Giter Site home page Giter Site logo

commonvoice-th's Introduction

CommonVoice-TH Recipe

A commonvoice-th recipe for training ASR engine using Kaldi. The following recipe follows commonvoice recipe with slight modification

Installation

The author use docker to run the container. GPU is required to train tdnn_chain, else the script can train only up to tri3b.

Downloading Commonvoice Corpus

We will need a commonvoice corpus for training ASR Engine. We are using Commonvoice Corpus 7.0 in Thai language which can be download here. Once downloaded, unzip it as we will use it later to mount dataset to the docker container.

Downloading SRILM

Before building docker, SRILM file need to be downloaded. You can download it from here. Once the file is downloaded, remove version name (e.g. from srilm-1.7.3.tar.gz to srilm.tar.gz and place it inside docker directory. Your docker directory should contains 2 files: dockerfile, and srilm.tar.gz.

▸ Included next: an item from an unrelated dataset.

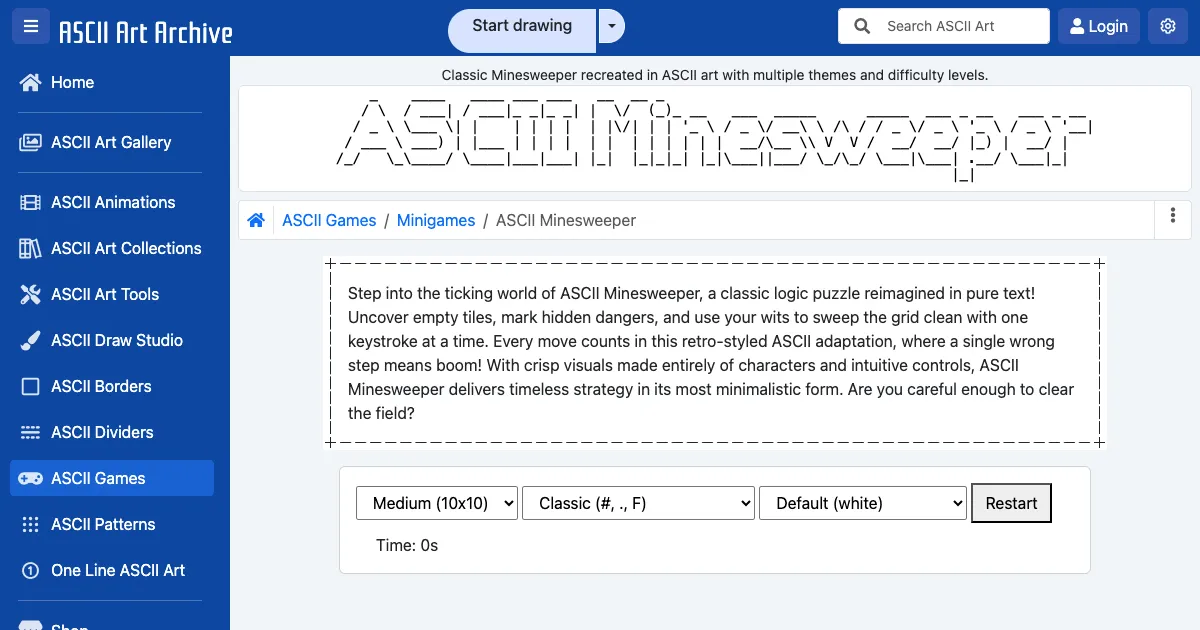Image resolution: width=1200 pixels, height=630 pixels.
Task: Go to ASCII Patterns in the sidebar
Action: tap(103, 524)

Building Docker for Training with Kaldi

Once you have prepared SRILM file, you are ready to build docker for training this recipe. This docker automatically install project's dependendies and stored it in an image. To build a docker image, run:

$ cd docker
$ docker build -t <docker-name> kaldi

Run docker and attach command line

Once the image had been built, all you have to do is interactively attach to its bash terminal via the following command:

$ docker run -it -v <path-to-repo>:/opt/kaldi/egs/commonvoice-th \
                 -v <path-to-repo>/labels:/mnt/labels \
                 -v <path-to-cv-corpus>:/mnt \
                 --gpus all --name <container-name> <built-docker-name> bash

Once you finish this step, you should be in a docker container's bash terminal now

Building Docker for inferencing via Vosk

We also provide an example of how to inference a trained kaldi model using Vosk. Berore we begin, let's build Vosk docker image:

$ cd docker
$ docker build -t <docker-name> vosk-inference
$ cd ..  # back to root directory

Preparing Directories for Vosk Inferencing

The first step is to download provided Vosk model format on this github's release. Unzip it to vosk-inference directory. Or you can just follow this code.

$ cd vosk-inference
$ wget https://github.com/vistec-AI/commonvoice-th/releases/download/vosk-v1/model.zip
$ unzip model.zip

Run docker and test inference script

To prevent dependencies problem, the Vosk inference python script must be run inside a docker image that we just built. First, let's initiate a docker

$ docker run -it -v <path-to-repo>:/workspace \
                 --name <container-name> \
                 -p 8000:8000 \
                 <build-docker-name> bash

Then, you will be attached to a linux terminal inside the container. To inference an audio file, run:

$ cd vosk-inference
$ python3.8 inference.py --wav-path <path-to-wav>  # test it with test.wav

Note that audio file must be 16k samping rate and mono channel!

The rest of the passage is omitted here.